Incapacitation
What is the difference between collective and selective incapacitation?
Collective incapacitation involves increasing the severity of the sentencing for those who are convicted of a specific crime. It is reportedly a way to reduce crime by punishing the offender based on the crime committed. The more serious the crime, the more sever the sentence that is generally imposed. And two offenders that have both committed the same crime will receive identical sentences. Selective incapacitation, on the other hand, entails a policy of basing sentencing decisions on the basis of what individual offenders have done. For example, if a person is seen as a career criminal based on all the arrests and convictions, even though that person has committed the exact same crime as a first time offender (armed robbery, for example), the career criminal, under selective incapacitation, would serve a longer sentence.
A good example of selective incapacitation is the popularity of the "three strikes" strategy -- on your third offense, they throw the book at you. The premise of selective incapacitation is an attempt to fight recidivism (repeat crimes by the same person, who gets out of prison only to be arrested again; he hasn't learned from his incarceration); selective incapacitation attempts to keep those with the greatest risk of repeating crimes behind bars.

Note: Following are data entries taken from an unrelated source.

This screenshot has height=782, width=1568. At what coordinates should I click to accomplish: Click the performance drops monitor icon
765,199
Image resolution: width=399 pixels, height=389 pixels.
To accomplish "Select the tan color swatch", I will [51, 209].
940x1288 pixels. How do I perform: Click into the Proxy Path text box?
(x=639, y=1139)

In Wilson's piece he references Christy Visher's definition of collective incapacitation ("mandatory minimum sentences") but adds some sarcasm and color to it. "The main benefit of collective incapacitation is that it does not care if low-rate offenders are kept in prison for lengthy periods of time," Wilson explains, because "That cost it worth it…" And moreover, when low-rate offenders "…remain endlessly behind bars," it costs "enormous sums of money to pay for prison cells that are not giving us much crime savings." America is putting these low-rate offenders behind bars under collective incapacitation because it will keep them from doing "what they might do in the future." As to selective incapacitation, if only 6% or 18% of offenders are chronically committing "serious crime" (committing 60% of the crime, according to a Los Angeles Times' story referenced by Wilson), then by selectively incapacitating those people, society takes their risky behaviors off the street. Then the less serious offenders should, logic tells Wilson, get short sentences.

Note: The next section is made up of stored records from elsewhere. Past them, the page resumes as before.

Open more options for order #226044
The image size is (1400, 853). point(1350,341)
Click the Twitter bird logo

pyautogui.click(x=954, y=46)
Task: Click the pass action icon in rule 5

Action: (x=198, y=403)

How large is the incapacitation effect? In Wilson's narrative (Chapter 5), he mentions that 2.4 million offenders are currently incarcerated / incapacitated in American prisons. The theory of incarceration, Wilson quotes Cullen and Johnson, is "When in doubt, America incarcerates" but "other nations tend not to do so." And even though the United States is a far smaller country than China in terms of population, the U.S. incarcerates "roughly 750,000 more individuals than China," and about 1.5 million more than Russia does. In broad terms, the U.S. has only 5% of the population of the world but the U.S. has locked up 25% of the 9 million individuals that are in prisons worldwide.
Due to this imbalance of imprisoned offenders, America should use imprisonment "more judiciously," Wilson explains. Moreover, the policy in place simply takes criminals off the street so they cannot victimize innocent people, but the policy doesn't change offenders, it just places them in prisons. In other words, stop crime by putting offenders where they can't commit crimes. According to Wilson's narrative, the answer to this question -- "Has the prison experiment been a success or a failure?" -- is that it has been a dismal failure. Not only are 2.4 million criminals in prison at this time, 4.2 million offenders are on probation -- and 20% of those on probation were convicted of a violent crime. About 50% of those 4.2 million offenders on probation are felons that had good lawyers or otherwise we able to get their charges reduced by plea bargaining.